Pores in the nuclear envelope allow the import of particles containing mRNA and proteins into the cytosol. Here free ribosomes translate the mRNA molecules into proteins.  Some of these proteins will reside in the cytosol.  Others will associate with specialized cytosolic proteins and be imported into mitochondria or other organelles.  The synthesis of cell secreted and integral membrane proteins is initiated by free ribosomes which then dock to protein translocators at the surface of the endoplasmic reticulum.  Nascent proteins pass through an aqueous pore in the translocator.  Cell secreted proteins accumulate in the lumen of the endoplasmic reticulum, while integral membrane proteins become embedded in the endoplasmic reticulum membrane.

Proteins are transported from the endoplasmic reticulum to the Golgi apparatus by vesicles traveling along the microtubules.  Protein glycosylation initiated in the endoplasmic reticulum is completed inside the lumen of the Golgi apparatus.  Fully glycoslated proteins are transported from the Golgi apparatus to the plasma membrane.  When a vesicle fuses with the plasma membrane, proteins contained in the vesicle’s lumen are secreted and proteins embedded in the vesicle’s membrane diffuse in the cell membrane.

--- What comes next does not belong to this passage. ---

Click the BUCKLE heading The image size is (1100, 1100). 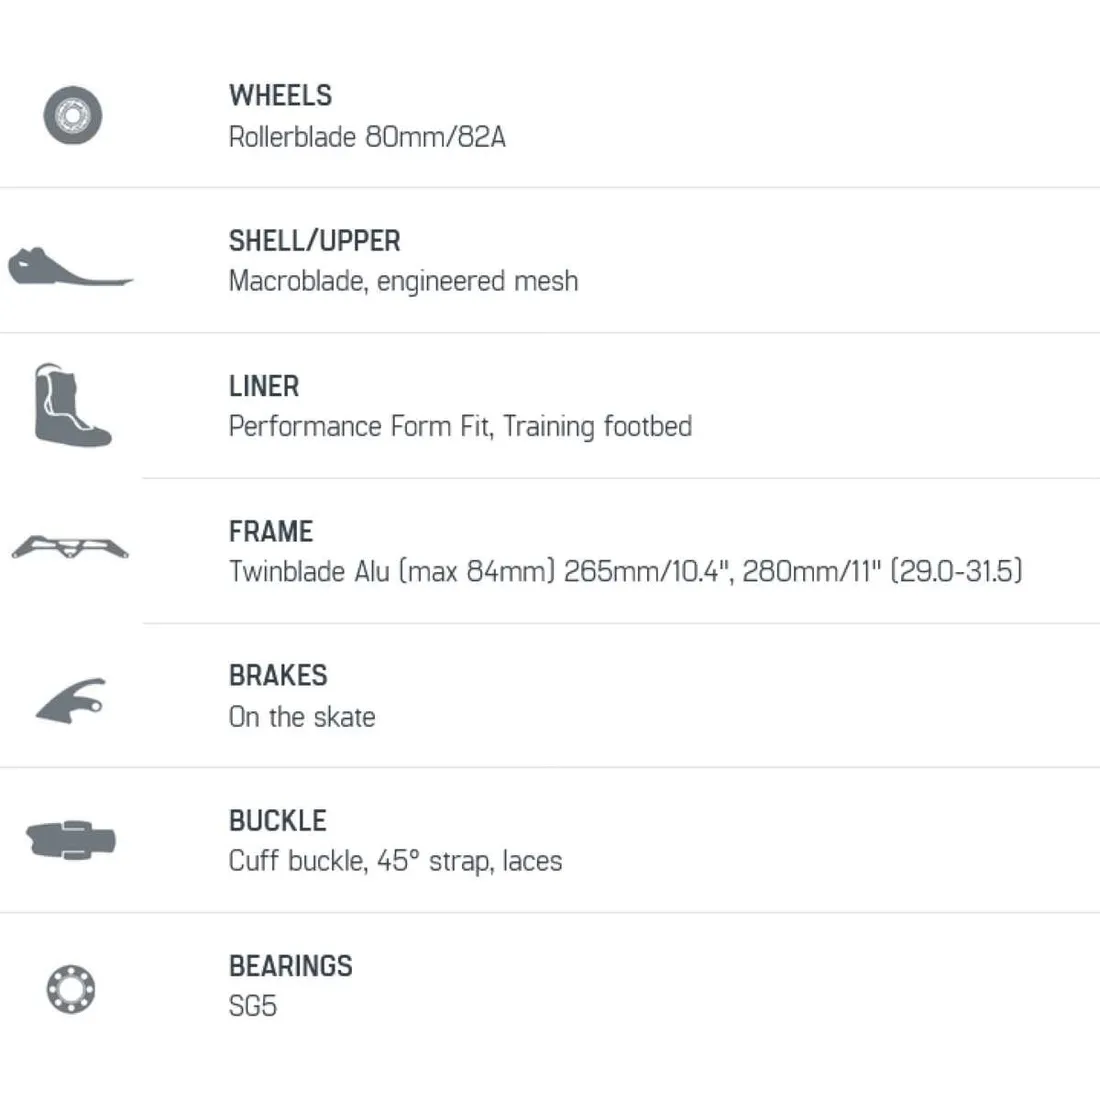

At sites of inflammation, chemokines secreted by endothelial cells bind to the extracellular domains of G protein coupled membrane receptors.  This binding causes a conformational change in the cytosolic portion of the receptor and the consequent activation of a subunit of the G protein.  The activation of the G protein subunit triggers a cascade of protein activation, which in turn leads to the activation and clustering of integrins inside lipid rafts.  A dramatic conformational change occurs in the extracellular domain of the activated integrins.  This now allows for their interactions with I-cam proteins, displayed at the surface of endothelial cells.  These strong interactions immobilize the rolling leukocyte at the site of inflammation.  Additional signaling events cause a profound reorganization of the cytoskeleton, resulting in the spreading of one edge of the leukocyte.  The leading edge of the leukocyte inserts itself between endothelial cells and the leukocyte migrates through the blood vessel wall into the inflamed tissue.  Rolling, activation, adhesion, and transendothelial migration are the four steps of a process called leukocyte extravasation

Making “The Inner Life of the Cell”

November 24, 2008

Even while I’ve neglected this blog, my previous post on The Inner Life of the Cell remains quite popular. David Bolinksy, one of the creators of the video, gave a TED talk on making the movie. His talk is not particularly interesting from a scientific perspective, but one thing that he emphasizes that deserves restatement is the view of the cell as a series of micromachines.  A lot of current biologocial research focuses on understanding how proteins, nucleic acids, small molecules, and all the other contents of a cell,  assemble together to form higher order structures that perform complex reactions.  One of the challenges that has arisen in modern biology is taking large scale datasets that we’ve generated (i.e. the human genome, gene expresssion studies, etc), and using them to understand how all the different parts of the cell talk to one another.  This global approach to biology is relatively young, so understanding, visualizing, and analyzing these data is a huge, new challenge. Videos like this one, while perhaps not the most detailed representations of biology, are helpful in communicating this global view of the cell.  Plus it looks pretty cool.